Work will eventually reach the Howie Road area.

"It's toe rock and ditch rock," Newton explained, warning folks to obey danger signs posted, and be cautious of logging trucks hauling timber on public roads.

"We're not responsible (for injury)," he said, noting logging rigs had to stop recently after spooking horses ridden by two females.

Blasting sound obvious carried outside the work site borders.

Brian Kean, a retired explosives expert with Cobble Hill Blasting, said he'd heard booming sounds of the type reported.

"They're incredibly loud.

"My guess is someone's blasting flat holes into a (logging) road, and they're really noisy," he said, dismissing notions the sound may be coming from air force jets from Comox base busting the sound barrier.

"This is definitely blasting, not confined to a hole," the 31-year dynamite veteran said of the technique that's inside acceptable practices.

"It's a nuisance.

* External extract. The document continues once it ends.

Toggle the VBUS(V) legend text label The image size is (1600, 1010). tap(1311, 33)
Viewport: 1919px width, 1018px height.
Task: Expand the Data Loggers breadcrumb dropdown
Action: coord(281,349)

It's rattled my windows on several occasions, and also those of some of my neighbours."

Department of Mines staff was also puzzled about the sound's source, he noted.

So was Shawnigan Lake's Janet Bell.

The Burnham Park resident was among several folks who reported the pounding heard once everyday, for six days in a row, between 2:30 and 4 p.m.

RCMP Const. Mike Furlong with Shawnigan Lake's office, said he'd heard the bangs too, but couldn't pinpoint where the noise — reported to his detachment — came from.

"I live on Renfrew Road, and when they do blasting on South Shawnigan Road, I can hear it.

"Its definitely not gunshots, though. When it vibrates, that's obviously a larger blast."